Où en sont les différents pays du monde en matière d'égalité entre hommes et femmes ? Difficile de répondre à cette question de manière tranchée. Plusieurs indicateurs se proposent d'établir un bilan de la situation, comme le classement annuel des pays publié par Forum économique mondial (World Economic Forum-WEF).
Il se concentre sur quatre critères principaux : l'éducation, la santé, la politique et l'économie. Première constatation : sur les 144 pays analysés, aucun ne peut se targuer d'une égalité parfaite entre les individus des deux sexes dans tous les domaines. Autre élément flagrant : parmi les dix Etats les mieux classés en 2016, six se situent en Europe et les quatre premiers, respectivement l'Islande, la Finlande, la Norvège et la Suède, sont tous des pays d'Europe septentrionale, caractérisés par un niveau de PIB élevé.
L'égalité n'est pas qu'une affaire de PIB
Le classement précise que l'égalité d'accès aux soins ou à l'éducation tend à s'accroître lorsque l'accès à ces services est globalement garanti, quel que soit le sexe. Autrement dit, plus il est difficile de faire des études ou d'accéder aux soins de santé, plus les femmes tendent à en être écartées. Conséquence implicite d'un tel constat : l'un des meilleurs moteurs de l'égalité hommes-femmes reste le développement économique.
Confirmant cette analyse, on observe que les dernières places sont majoritairement occupées par des pays d'Afrique ou d'Asie en voie de développement : le Yémen arrive dernier, précédé respectivement du Tchad, de l'Arabie saoudite, de la Syrie et du Pakistan. L'économie n'explique cependant pas tout. L'analyse du WEF souligne également l'influence «des structures religieuses» sur l'égalité entre les sexes dans ces pays à très forte majorité musulmane.

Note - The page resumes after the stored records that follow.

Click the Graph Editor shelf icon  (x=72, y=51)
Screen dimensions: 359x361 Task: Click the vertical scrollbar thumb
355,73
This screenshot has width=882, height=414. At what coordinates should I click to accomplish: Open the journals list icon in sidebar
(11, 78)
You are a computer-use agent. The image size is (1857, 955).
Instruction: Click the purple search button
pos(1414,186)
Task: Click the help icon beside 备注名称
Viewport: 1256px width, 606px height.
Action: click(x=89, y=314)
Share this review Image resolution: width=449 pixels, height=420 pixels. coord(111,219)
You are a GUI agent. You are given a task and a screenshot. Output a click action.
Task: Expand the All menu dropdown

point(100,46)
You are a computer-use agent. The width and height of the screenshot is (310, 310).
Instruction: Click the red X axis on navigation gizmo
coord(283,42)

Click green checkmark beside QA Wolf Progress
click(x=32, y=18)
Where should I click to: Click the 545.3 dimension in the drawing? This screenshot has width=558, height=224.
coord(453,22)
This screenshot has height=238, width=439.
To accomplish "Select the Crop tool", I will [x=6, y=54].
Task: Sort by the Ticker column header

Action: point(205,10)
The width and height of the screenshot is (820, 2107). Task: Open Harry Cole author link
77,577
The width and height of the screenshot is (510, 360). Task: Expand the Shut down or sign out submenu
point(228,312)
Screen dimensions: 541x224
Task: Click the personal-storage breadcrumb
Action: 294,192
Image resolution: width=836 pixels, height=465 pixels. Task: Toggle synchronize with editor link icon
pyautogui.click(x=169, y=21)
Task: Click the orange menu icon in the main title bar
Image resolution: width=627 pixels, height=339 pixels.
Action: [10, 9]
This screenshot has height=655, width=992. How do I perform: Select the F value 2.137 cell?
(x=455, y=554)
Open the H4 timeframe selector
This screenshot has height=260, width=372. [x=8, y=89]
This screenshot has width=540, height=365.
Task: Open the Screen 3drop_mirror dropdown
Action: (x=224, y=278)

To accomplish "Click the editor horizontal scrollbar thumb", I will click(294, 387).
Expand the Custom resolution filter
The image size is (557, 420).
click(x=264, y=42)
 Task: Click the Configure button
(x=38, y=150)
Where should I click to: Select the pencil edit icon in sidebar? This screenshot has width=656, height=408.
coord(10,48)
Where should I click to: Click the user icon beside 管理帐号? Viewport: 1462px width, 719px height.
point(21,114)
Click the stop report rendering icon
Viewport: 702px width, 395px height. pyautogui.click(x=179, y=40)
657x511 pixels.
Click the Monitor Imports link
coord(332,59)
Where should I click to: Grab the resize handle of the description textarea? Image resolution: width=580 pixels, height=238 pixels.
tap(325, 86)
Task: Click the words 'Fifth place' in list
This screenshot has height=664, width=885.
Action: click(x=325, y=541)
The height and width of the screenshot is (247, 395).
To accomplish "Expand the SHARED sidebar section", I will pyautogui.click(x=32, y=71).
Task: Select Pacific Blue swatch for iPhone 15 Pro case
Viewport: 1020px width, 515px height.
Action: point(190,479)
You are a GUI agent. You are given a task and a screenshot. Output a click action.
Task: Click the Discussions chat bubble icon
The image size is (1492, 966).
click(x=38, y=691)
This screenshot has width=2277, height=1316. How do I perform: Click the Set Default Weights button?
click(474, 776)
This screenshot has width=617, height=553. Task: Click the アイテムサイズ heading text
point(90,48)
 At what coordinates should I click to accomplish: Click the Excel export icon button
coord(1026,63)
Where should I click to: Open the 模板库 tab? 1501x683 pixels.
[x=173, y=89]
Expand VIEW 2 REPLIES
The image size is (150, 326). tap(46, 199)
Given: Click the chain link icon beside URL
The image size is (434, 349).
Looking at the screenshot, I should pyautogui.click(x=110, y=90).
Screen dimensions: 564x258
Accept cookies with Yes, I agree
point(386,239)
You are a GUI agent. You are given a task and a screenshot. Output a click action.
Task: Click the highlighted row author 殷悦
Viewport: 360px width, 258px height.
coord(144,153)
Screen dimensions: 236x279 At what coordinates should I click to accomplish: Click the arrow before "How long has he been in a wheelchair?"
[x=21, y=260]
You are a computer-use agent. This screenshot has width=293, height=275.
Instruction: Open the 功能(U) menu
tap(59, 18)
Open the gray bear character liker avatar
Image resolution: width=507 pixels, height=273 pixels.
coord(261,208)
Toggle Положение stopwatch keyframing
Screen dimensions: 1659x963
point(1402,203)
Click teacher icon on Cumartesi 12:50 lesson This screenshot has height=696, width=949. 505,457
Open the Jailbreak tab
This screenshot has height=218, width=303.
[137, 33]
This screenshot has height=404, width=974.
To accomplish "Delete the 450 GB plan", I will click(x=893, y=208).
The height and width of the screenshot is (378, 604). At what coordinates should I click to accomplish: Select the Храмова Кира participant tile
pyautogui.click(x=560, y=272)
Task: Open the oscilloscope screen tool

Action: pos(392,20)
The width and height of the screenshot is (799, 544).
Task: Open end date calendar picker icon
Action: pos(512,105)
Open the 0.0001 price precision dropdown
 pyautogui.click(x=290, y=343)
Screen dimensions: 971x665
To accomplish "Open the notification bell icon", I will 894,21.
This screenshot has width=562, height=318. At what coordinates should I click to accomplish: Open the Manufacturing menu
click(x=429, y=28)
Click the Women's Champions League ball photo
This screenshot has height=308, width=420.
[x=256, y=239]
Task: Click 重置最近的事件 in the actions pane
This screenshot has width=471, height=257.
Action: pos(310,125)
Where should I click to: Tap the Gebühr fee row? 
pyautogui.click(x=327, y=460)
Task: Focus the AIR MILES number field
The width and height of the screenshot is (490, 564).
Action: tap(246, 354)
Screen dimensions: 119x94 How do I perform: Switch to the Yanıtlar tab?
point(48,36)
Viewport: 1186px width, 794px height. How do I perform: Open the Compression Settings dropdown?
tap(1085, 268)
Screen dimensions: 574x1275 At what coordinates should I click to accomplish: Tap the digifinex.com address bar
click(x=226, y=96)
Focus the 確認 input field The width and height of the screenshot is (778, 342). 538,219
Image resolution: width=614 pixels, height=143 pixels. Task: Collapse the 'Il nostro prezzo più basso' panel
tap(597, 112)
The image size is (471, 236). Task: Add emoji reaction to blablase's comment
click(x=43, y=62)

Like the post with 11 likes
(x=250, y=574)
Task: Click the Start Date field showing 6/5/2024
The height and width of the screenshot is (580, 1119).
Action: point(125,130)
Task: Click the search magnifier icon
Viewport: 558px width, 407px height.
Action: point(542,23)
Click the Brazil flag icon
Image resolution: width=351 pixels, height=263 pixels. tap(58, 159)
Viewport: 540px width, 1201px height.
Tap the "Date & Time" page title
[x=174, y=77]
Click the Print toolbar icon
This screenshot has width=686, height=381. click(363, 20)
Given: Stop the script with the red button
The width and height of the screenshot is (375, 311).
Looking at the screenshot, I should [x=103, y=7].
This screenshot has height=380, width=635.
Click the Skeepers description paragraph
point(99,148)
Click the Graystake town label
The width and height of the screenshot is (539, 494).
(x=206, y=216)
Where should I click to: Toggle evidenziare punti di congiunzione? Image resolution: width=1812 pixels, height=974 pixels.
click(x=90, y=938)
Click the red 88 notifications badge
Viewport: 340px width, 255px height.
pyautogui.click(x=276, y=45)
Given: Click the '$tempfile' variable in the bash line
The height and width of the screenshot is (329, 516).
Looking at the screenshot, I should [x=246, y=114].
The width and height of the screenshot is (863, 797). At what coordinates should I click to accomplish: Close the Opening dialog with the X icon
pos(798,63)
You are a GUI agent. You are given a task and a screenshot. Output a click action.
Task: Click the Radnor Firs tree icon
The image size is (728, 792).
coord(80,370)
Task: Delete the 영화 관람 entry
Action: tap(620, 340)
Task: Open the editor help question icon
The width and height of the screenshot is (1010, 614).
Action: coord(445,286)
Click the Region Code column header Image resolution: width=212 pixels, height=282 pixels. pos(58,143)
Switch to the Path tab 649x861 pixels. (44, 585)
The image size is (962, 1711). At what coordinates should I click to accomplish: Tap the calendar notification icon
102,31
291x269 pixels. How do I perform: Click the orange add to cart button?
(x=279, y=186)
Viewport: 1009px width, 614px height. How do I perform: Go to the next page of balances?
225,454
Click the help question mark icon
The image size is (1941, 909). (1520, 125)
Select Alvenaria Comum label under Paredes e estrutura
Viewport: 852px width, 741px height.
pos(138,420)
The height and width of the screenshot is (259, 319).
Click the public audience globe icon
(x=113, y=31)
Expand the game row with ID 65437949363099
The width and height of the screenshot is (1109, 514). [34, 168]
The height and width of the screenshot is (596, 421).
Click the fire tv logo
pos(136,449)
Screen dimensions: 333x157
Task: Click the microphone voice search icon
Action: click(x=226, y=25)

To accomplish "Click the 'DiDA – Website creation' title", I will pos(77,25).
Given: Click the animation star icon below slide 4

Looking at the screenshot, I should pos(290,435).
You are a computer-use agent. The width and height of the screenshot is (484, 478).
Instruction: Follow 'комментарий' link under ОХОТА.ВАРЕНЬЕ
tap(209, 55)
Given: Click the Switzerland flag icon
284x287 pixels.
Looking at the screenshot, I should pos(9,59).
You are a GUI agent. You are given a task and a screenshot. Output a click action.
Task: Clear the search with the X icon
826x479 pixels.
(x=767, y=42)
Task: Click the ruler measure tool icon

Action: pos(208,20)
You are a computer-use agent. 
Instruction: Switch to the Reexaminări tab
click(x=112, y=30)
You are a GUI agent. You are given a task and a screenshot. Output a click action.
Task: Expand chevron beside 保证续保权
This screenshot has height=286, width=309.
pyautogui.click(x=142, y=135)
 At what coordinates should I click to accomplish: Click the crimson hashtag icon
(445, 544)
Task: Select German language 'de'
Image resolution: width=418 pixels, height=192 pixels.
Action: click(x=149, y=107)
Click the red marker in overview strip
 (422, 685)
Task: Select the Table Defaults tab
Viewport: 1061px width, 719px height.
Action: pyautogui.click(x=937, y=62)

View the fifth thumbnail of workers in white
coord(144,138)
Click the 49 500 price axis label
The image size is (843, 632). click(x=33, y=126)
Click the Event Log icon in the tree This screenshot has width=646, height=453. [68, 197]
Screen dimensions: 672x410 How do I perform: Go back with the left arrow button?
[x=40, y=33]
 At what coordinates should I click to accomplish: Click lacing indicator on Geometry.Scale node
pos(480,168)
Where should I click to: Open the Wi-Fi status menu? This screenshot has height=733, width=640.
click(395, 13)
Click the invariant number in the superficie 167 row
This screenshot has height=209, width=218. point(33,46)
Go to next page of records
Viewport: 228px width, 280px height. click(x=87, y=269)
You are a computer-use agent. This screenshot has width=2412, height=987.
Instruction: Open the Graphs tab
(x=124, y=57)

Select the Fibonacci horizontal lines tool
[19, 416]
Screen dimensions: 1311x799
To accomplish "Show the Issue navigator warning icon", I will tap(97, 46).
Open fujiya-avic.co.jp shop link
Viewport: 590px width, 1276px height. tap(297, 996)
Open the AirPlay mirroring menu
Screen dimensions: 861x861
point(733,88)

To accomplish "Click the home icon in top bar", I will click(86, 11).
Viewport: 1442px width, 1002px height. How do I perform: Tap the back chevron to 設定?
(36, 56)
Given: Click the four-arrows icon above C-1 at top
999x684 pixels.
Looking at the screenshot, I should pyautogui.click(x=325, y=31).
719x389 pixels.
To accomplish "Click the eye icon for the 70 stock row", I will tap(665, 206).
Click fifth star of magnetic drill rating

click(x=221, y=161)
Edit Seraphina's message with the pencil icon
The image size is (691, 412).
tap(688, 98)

La corrélation entre développement économique et égalité hommes-femmes reste d'ailleurs à relativiser. Ainsi, le Rwanda se classe 5e, les Philippines 7e et le Nicaragua 10e... Loin devant des pays au PIB élevé comme le Luxembourg (34e), l'Australie (46e) ou encore le Japon (111e). Au regard de ces données, la France semble faire pâle figure, n'obtenant que la 17e place du classement, derrière l'Allemagne (13e), mais devant le Royaume-Uni (20e) ou les Etats-Unis (45e).
Derrière les chiffres, la diversité des situations
Si les classements ont l'avantage d'attirer l'attention, ils ne sont pas pour autant exempts d'ambiguïtés, en raison notamment de la difficulté à établir des points de comparaison objectifs entre des pays aux cultures et aux situations économiques très différentes. En effet, parmi les éléments pris en compte par le WEF pour procéder à ce classement, certains ne semblent que partiellement pertinents dans une perspective comparative.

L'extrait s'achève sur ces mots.